_Task inputs_:
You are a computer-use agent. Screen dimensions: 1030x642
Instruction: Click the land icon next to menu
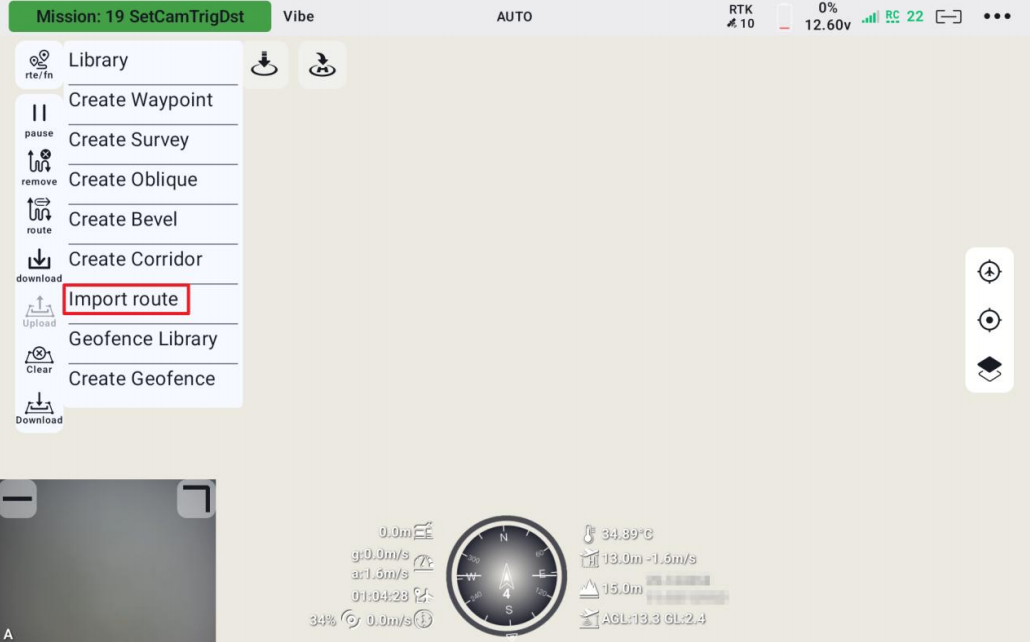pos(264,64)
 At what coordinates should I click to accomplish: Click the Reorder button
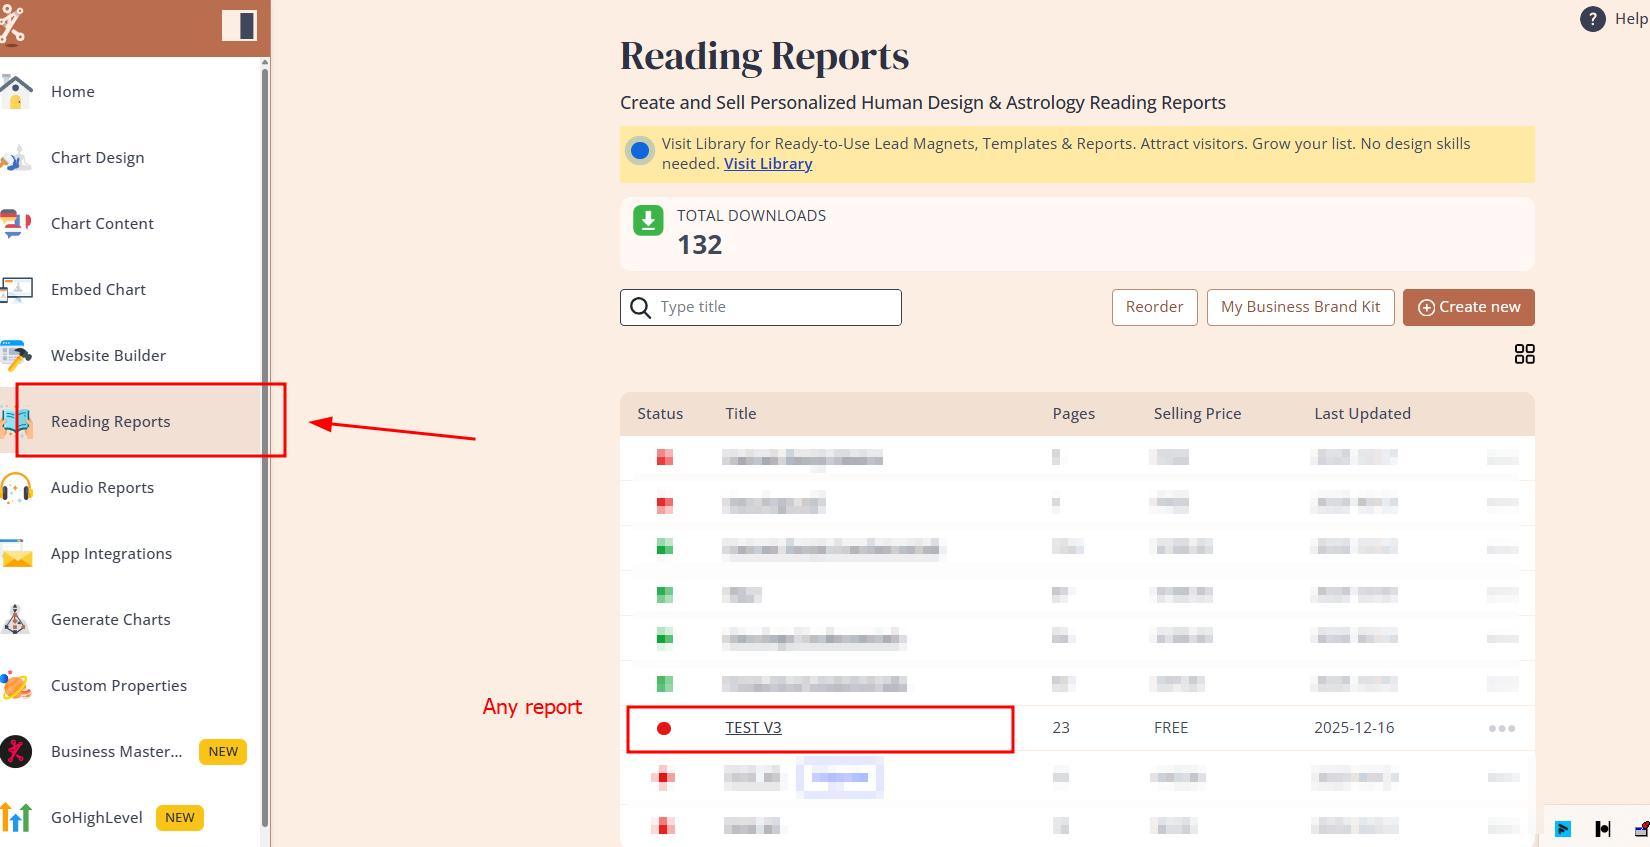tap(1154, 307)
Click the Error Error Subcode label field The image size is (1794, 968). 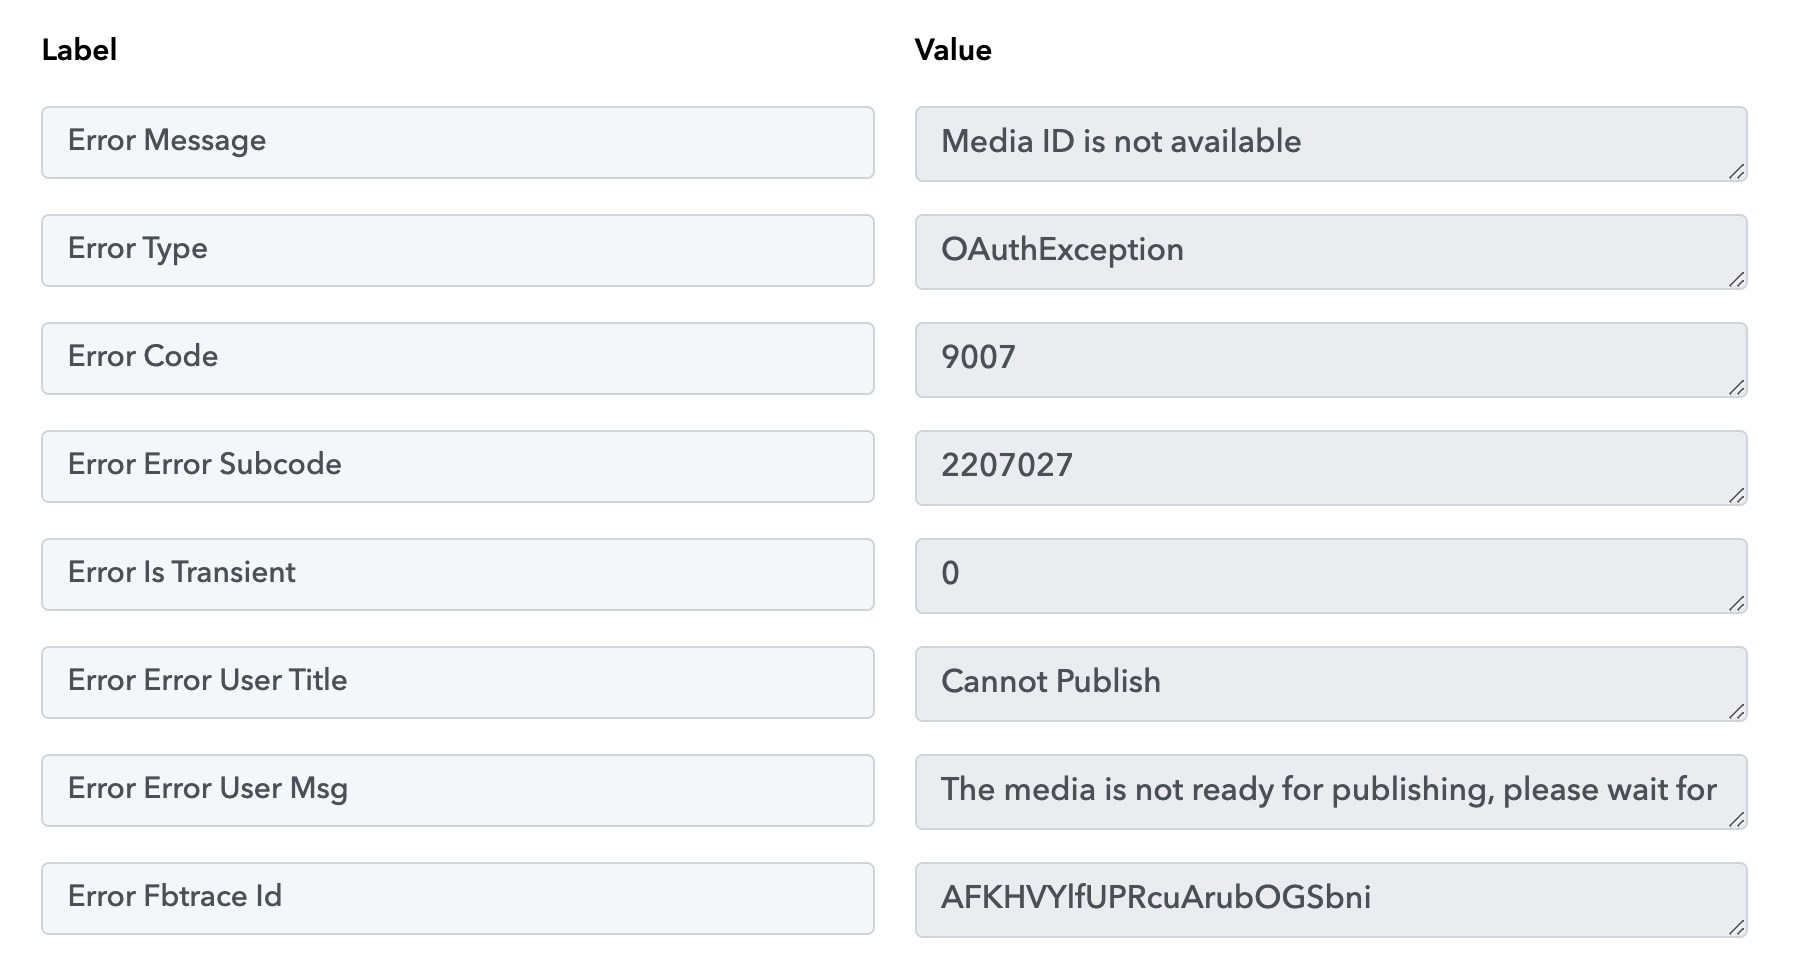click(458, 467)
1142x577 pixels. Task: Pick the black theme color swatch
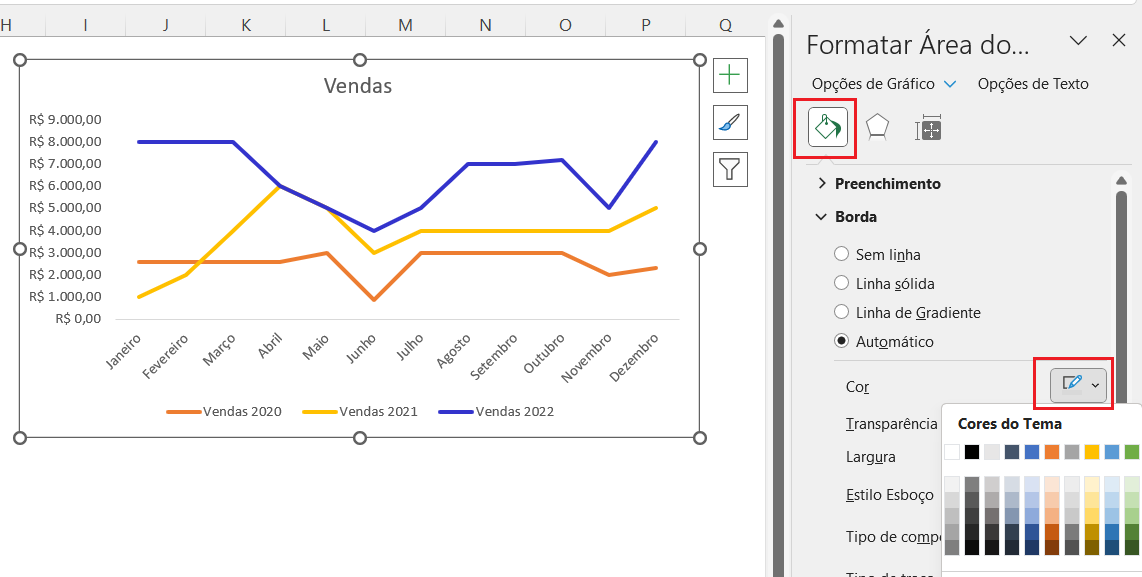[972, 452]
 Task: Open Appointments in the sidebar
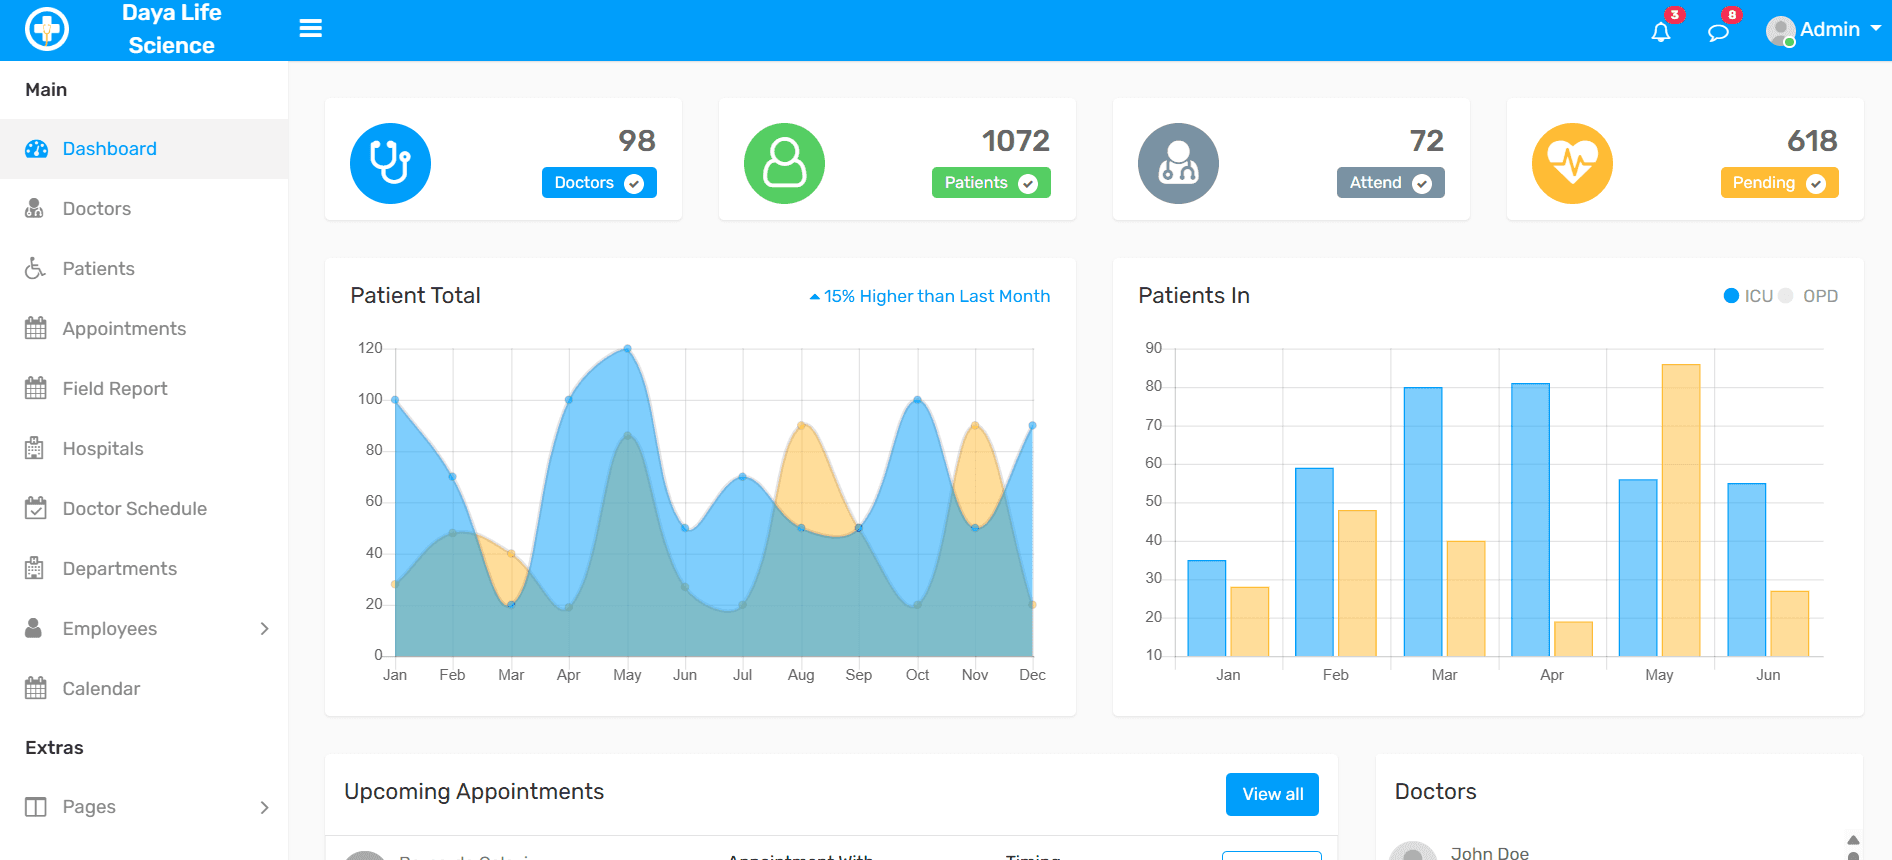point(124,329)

_Goal of the exercise_: Please repeat, exactly and with nothing else, the lines from the one containing "1142x577 pixels. Task: Pick" to the last line of the entries, both included, excluding any pictures.

_Completed exercise_:
1142x577 pixels. Task: Pick the black theme color swatch
[972, 452]
 Task: Open Appointments in the sidebar
point(124,329)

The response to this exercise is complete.